MLA (Multi-Latent Attention): SGLang was one of the first frameworks to support this attention variant introduced in DeepSeek V2, along with DP attention optimizations for DeepSeek V3.

Constrained Decoding with FSM: SGLang supports structured output generation using finite state machines through integration with libraries like Outlines and XGrammar. The “jump forward” technique allows skipping token-by-token decoding when the output must follow certain rules, though this is disabled by default due to complexity of maintaining compatibility with other optimizations.

The choice between frameworks ultimately depends on use case: TensorRT-LLM offers best-in-class latency for latency-sensitive scenarios, SGLang provides excellent performance with easier customization, and vLLM has strong community support. Importantly, the SGLang team noted that NVIDIA’s TensorRT-LLM team has promised to modularize their codebase so frameworks like SGLang can pick and choose components.
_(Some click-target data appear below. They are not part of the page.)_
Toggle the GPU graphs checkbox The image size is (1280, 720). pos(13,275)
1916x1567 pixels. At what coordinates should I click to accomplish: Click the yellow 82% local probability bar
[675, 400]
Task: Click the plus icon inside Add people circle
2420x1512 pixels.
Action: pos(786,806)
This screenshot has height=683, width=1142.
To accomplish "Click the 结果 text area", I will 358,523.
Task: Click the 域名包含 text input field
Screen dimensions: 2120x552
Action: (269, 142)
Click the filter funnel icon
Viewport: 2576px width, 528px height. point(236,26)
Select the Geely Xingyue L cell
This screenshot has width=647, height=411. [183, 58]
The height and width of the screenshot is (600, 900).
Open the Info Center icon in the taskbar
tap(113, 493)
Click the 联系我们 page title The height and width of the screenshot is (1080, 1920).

Baseten’s Three Pillars for Mission-Critical Inference

Amir articulated a framework for understanding what it takes to run mission-critical inference workloads, emphasizing that each pillar is necessary but not sufficient on its own:

Pillar 1: Model-Level Performance This encompasses optimizations at the single-model, single-GPU level. The serving framework matters here, but so do techniques like speculative decoding (with draft models or Medusa heads). Critically, the framework supporting speculative decoding is just the beginning—teams must also train or fine-tune draft models using appropriate data to achieve high acceptance rates. Baseten implements speculative decoding with techniques that guarantee unchanged output (unlike quantization).

Pillar 2: Horizontal Scaling Infrastructure When a single model replica can’t handle traffic, horizontal scaling becomes essential—and this is fundamentally an infrastructure problem, not an ML problem. Standard Kubernetes autoscaling doesn’t work for mission-critical inference workflows; Baseten has rebuilt many infrastructure components from scratch. Beyond single-cluster scaling, they’ve built multi-region and multi-cloud capabilities, allowing a single model to have replicas across different regions and cloud providers (e.g., 50 replicas in GCP East, 80 in AWS West, some in Oracle London). This addresses capacity limits within single regions and provides latency optimization for geographically distributed users.

Pillar 3: Developer Experience and Workflow Enablement Baseten developed “Truss Chains” to enable multi-step, multi-model inference workflows with minimal latency. The example given was Bland AI’s phone call application, which requires: speech-to-text transcription, multiple LLM calls for response generation, and text-to-speech synthesis. Orchestrating these as separate API calls introduces unacceptable network latency. With Truss Chains, models run independently with their own autoscaling but stream data directly between steps, achieving sub-400ms end-to-end latency for realistic AI phone calls.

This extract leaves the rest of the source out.